そして、下記が弊社のDCF法を用いた際の、同社の株価予想水準である。
弱気シナリオでは、同社の成長が大幅に減速した場合、回復と持続的成長を前提として、1株当たりの価値は136ドル程度になる可能性が示唆されている。
メインシナリオでは、年複利成長率20%で、29年度までに売上高80億ドル、その後もさらに成長し、1株当たりの価値は207.8ドル程度になる可能性が示唆されている。

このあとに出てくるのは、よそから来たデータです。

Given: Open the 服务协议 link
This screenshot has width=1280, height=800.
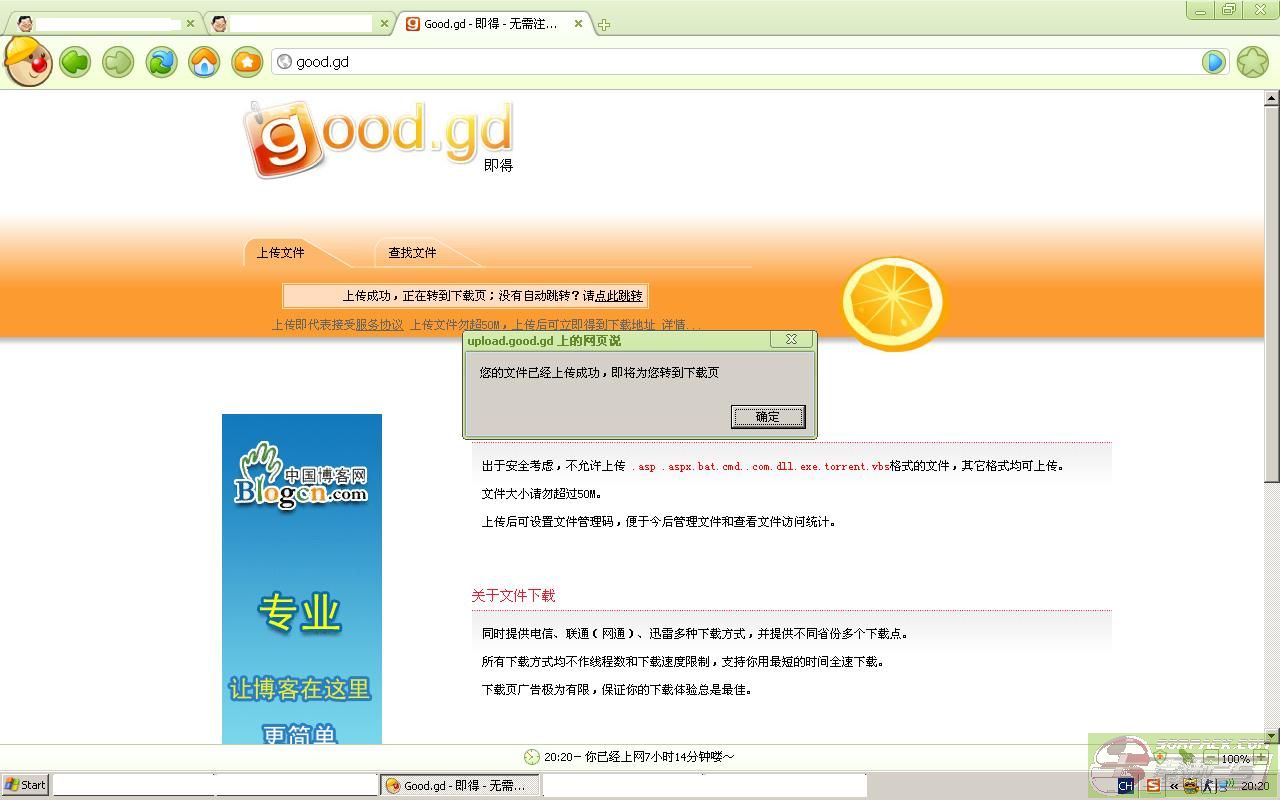Looking at the screenshot, I should click(x=380, y=325).
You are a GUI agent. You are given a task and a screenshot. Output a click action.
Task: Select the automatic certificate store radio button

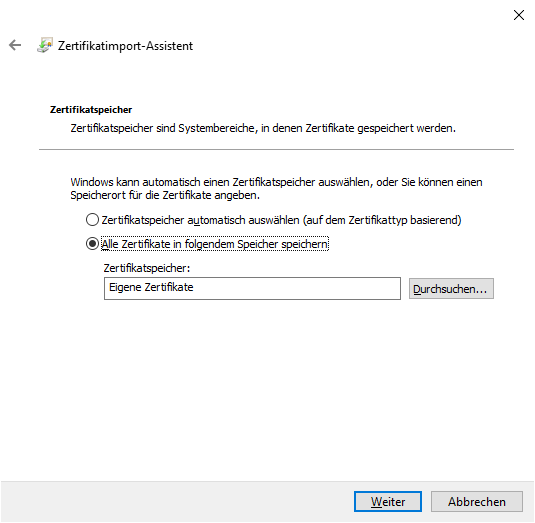click(x=92, y=220)

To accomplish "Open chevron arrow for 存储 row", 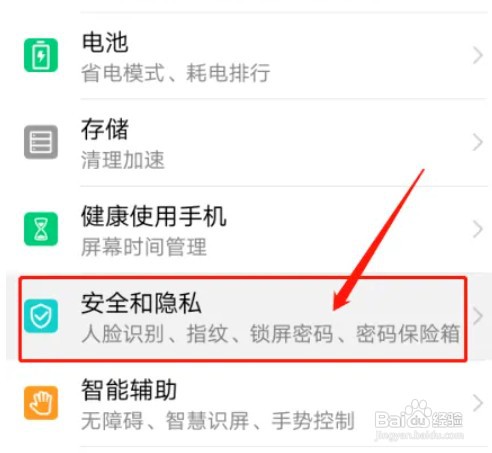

強気シナリオはより楽観的で、同社をAIとクラウド・コンピューティングのトレンドに沿わせ、38年度までに売上高300億ドルに達する可能性があり、2021年とここ数ヶ月の高水準のバリュエーションを裏付けるものである。このケースでは、1株当たりの価値は279ドル程度になる可能性が示唆されている。
結論
スノーフレーク(SNOW)は、その安定した株価と、潜在的な将来のアンダーパフォームにもかかわらず持続する可能性のあるポジティブな機関投資家のセンチメントにより、例外的とまでは言えないものの、有利なリスク・リターンのシナリオを提示している。
潜在的な不確実性と競争上の課題にもかかわらず、スリダール・ラマスワミ最高経営責任者(CEO)のもとでの効果的なリーダーシップと同社の戦略的イニシアティブによって、SNOWの長期的な見通しは有望と思われる。
しかし、同社の認知度の高さと強力な投資家基盤は、将来の大きなリスク・リターンの機会を制限する可能性がある。
ただし、これはまた、他のハイテク企業と比較して、同社の堅実な成長の可能性を強調するものでもある。